= DIRECTIONS FOR THIS TASK =
Recast the lines below as a Markdown table with the columns Row and Line, numbering each row and leaving out the blank lines.

= SUPPLIED MATERIAL =
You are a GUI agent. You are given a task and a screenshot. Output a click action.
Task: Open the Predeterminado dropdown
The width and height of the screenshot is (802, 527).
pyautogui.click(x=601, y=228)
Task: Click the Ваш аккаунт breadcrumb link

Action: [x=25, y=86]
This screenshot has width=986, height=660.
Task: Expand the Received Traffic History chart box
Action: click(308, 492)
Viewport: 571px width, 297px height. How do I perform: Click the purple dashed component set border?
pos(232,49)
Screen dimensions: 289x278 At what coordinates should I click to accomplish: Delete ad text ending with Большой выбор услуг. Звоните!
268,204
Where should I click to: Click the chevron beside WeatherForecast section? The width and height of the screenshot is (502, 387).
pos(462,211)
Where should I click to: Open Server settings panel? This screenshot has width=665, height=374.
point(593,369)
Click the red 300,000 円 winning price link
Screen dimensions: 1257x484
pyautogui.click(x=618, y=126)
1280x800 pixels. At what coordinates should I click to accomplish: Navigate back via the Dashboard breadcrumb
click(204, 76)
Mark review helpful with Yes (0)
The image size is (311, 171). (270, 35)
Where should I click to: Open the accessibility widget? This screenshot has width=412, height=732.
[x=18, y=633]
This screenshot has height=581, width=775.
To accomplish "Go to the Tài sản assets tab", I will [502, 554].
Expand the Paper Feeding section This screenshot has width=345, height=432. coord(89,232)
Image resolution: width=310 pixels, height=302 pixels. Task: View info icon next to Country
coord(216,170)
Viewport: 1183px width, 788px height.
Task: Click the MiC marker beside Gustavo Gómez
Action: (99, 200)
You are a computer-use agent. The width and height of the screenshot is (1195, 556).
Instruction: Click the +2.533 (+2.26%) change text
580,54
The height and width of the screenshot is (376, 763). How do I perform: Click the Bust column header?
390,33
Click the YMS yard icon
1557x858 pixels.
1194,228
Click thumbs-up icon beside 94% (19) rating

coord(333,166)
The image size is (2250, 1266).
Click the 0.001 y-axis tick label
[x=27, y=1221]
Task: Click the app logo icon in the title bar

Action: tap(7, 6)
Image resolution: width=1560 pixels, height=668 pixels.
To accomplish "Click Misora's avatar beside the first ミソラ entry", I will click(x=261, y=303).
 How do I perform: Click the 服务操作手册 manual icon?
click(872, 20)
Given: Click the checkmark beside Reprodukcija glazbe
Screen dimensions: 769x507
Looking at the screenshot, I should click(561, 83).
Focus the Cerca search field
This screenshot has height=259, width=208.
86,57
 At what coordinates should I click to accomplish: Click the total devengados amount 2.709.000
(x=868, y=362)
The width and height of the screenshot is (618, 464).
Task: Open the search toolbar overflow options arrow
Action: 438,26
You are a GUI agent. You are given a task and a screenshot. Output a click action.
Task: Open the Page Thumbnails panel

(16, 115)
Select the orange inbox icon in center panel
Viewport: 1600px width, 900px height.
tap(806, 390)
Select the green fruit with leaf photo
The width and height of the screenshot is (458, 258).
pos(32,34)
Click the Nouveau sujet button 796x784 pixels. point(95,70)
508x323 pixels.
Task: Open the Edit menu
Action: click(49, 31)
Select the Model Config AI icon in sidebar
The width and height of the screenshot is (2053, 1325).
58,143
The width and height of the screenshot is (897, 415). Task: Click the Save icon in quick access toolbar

= RESULT OF THE TASK =
| Row | Line |
|---|---|
| 1 | You are a GUI agent. You are given a task and a screenshot. Output a click action. |
| 2 | Task: Open the Predeterminado dropdown |
| 3 | The width and height of the screenshot is (802, 527). |
| 4 | pyautogui.click(x=601, y=228) |
| 5 | Task: Click the Ваш аккаунт breadcrumb link |
| 6 | Action: [x=25, y=86] |
| 7 | This screenshot has width=986, height=660. |
| 8 | Task: Expand the Received Traffic History chart box |
| 9 | Action: click(308, 492) |
| 10 | Viewport: 571px width, 297px height. How do I perform: Click the purple dashed component set border? |
| 11 | pos(232,49) |
| 12 | Screen dimensions: 289x278 At what coordinates should I click to accomplish: Delete ad text ending with Большой выбор услуг. Звоните! |
| 13 | 268,204 |
| 14 | Where should I click to: Click the chevron beside WeatherForecast section? The width and height of the screenshot is (502, 387). |
| 15 | pos(462,211) |
| 16 | Where should I click to: Open Server settings panel? This screenshot has width=665, height=374. |
| 17 | point(593,369) |
| 18 | Click the red 300,000 円 winning price link |
| 19 | Screen dimensions: 1257x484 |
| 20 | pyautogui.click(x=618, y=126) |
| 21 | 1280x800 pixels. At what coordinates should I click to accomplish: Navigate back via the Dashboard breadcrumb |
| 22 | click(204, 76) |
| 23 | Mark review helpful with Yes (0) |
| 24 | The image size is (311, 171). (270, 35) |
| 25 | Where should I click to: Open the accessibility widget? This screenshot has width=412, height=732. |
| 26 | [x=18, y=633] |
| 27 | This screenshot has height=581, width=775. |
| 28 | To accomplish "Go to the Tài sản assets tab", I will [502, 554]. |
| 29 | Expand the Paper Feeding section This screenshot has width=345, height=432. coord(89,232) |
| 30 | Image resolution: width=310 pixels, height=302 pixels. Task: View info icon next to Country |
| 31 | coord(216,170) |
| 32 | Viewport: 1183px width, 788px height. |
| 33 | Task: Click the MiC marker beside Gustavo Gómez |
| 34 | Action: (99, 200) |
| 35 | You are a computer-use agent. The width and height of the screenshot is (1195, 556). |
| 36 | Instruction: Click the +2.533 (+2.26%) change text |
| 37 | 580,54 |
| 38 | The height and width of the screenshot is (376, 763). How do I perform: Click the Bust column header? |
| 39 | 390,33 |
| 40 | Click the YMS yard icon |
| 41 | 1557x858 pixels. |
| 42 | 1194,228 |
| 43 | Click thumbs-up icon beside 94% (19) rating |
| 44 | coord(333,166) |
| 45 | The image size is (2250, 1266). |
| 46 | Click the 0.001 y-axis tick label |
| 47 | [x=27, y=1221] |
| 48 | Task: Click the app logo icon in the title bar |
| 49 | Action: tap(7, 6) |
| 50 | Image resolution: width=1560 pixels, height=668 pixels. |
| 51 | To accomplish "Click Misora's avatar beside the first ミソラ entry", I will click(x=261, y=303). |
| 52 |  How do I perform: Click the 服务操作手册 manual icon? |
| 53 | click(872, 20) |
| 54 | Given: Click the checkmark beside Reprodukcija glazbe |
| 55 | Screen dimensions: 769x507 |
| 56 | Looking at the screenshot, I should click(561, 83). |
| 57 | Focus the Cerca search field |
| 58 | This screenshot has height=259, width=208. |
| 59 | 86,57 |
| 60 |  At what coordinates should I click to accomplish: Click the total devengados amount 2.709.000 |
| 61 | (x=868, y=362) |
| 62 | The width and height of the screenshot is (618, 464). |
| 63 | Task: Open the search toolbar overflow options arrow |
| 64 | Action: 438,26 |
| 65 | You are a GUI agent. You are given a task and a screenshot. Output a click action. |
| 66 | Task: Open the Page Thumbnails panel |
| 67 | (16, 115) |
| 68 | Select the orange inbox icon in center panel |
| 69 | Viewport: 1600px width, 900px height. |
| 70 | tap(806, 390) |
| 71 | Select the green fruit with leaf photo |
| 72 | The width and height of the screenshot is (458, 258). |
| 73 | pos(32,34) |
| 74 | Click the Nouveau sujet button 796x784 pixels. point(95,70) |
| 75 | 508x323 pixels. |
| 76 | Task: Open the Edit menu |
| 77 | Action: click(49, 31) |
| 78 | Select the Model Config AI icon in sidebar |
| 79 | The width and height of the screenshot is (2053, 1325). |
| 80 | 58,143 |
| 81 | The width and height of the screenshot is (897, 415). Task: Click the Save icon in quick access toolbar |